Annunciation attributed to Robert Campin in Brussels, ca. 1420–1440, where the figure of the Virgin is close to the Magdalen here.
Van der Weyden's pose for the Magdalen is close to a number of female religious figures by his master Robert Campin and his workshop.[11] It closely resembles, in theme and tone, the figure of Saint Barbara in Campin's Werl Altarpiece,[11] and also the Virgin in an Annunciation attributed to Campin in Brussels.[12] Typically for a van der Weyden, the Magdalen's face has an almost sculpted look, and the elements of her clothes are conveyed in minute detail. She wears a green robe; in medieval art the Magdalen is usually depicted naked or in richly coloured dress, typically red, blue or green, almost never in white.[13] Her robe is tightly pulled below her bust by a blue sash, while the gold brocade of her underskirt is adorned by a jewelled hem.[8] In 2009, art critic Charles Darwent observed that the Magdalen's past as a "fallen woman" is hinted at through the nap in the fur lining of her dress and in the few strands of hair loose from her veil. Darwent wrote, "Even her fingers, absent-mindedly circled, suggest completeness. In her mix of purity and eroticism, van der Weyden's Magdalen feels whole; but she isn't."[14] In the medieval period fur symbolized female sexuality and was commonly associated with the Magdalen. Medieval historian Philip Crispin explains that artists such as Memling andMatsys often portrayed the Magdalen in furs and notes that she "is noticeably dressed in fur-lined garments in The Magdalen Reading by Rogier van der Weyden".[15]

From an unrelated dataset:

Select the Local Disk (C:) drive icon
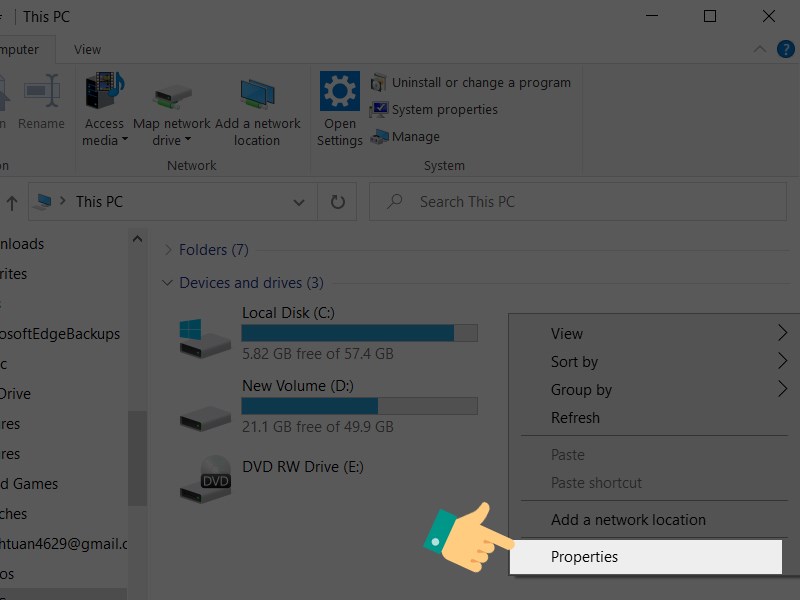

The level of detail used in portraying the Magdalen has been described by Campbell as "far exceed[ing]" van Eyck. Her lips are painted with a shades of vermilion, white and red which are mixed into each other to give a transparent look at the edges. The fur lining of her dress is painted in a range of greys running from almost pure white to pure black. Rogier gave the fur a textured look by painting stripes parallel to the line of the dress and then feathering the paint before it dried. The gold on the cloth is rendered with a variety of impasto, grid and dots of varying colour and size.[16]
Many of the objects around her are also closely detailed, in particular the wooden floor and nails, the folds of Mary's dress, the costume of the figures in the exterior and Joseph's beads.[6][10] The effect of falling light is closely studied; Joseph's crystal rosary beads have bright highlights, while subtle delineations of light and shade can be seen in the sideboard's tracery and in the clasps of her book. Mary is absorbed in her reading and seemingly unaware of her surroundings. Van der Weyden has given her a quiet dignity unusual for him; he is generally seen as the more emotional of the master Netherlandish painters of the era, in particular when contrasted with Jan van Eyck.[10]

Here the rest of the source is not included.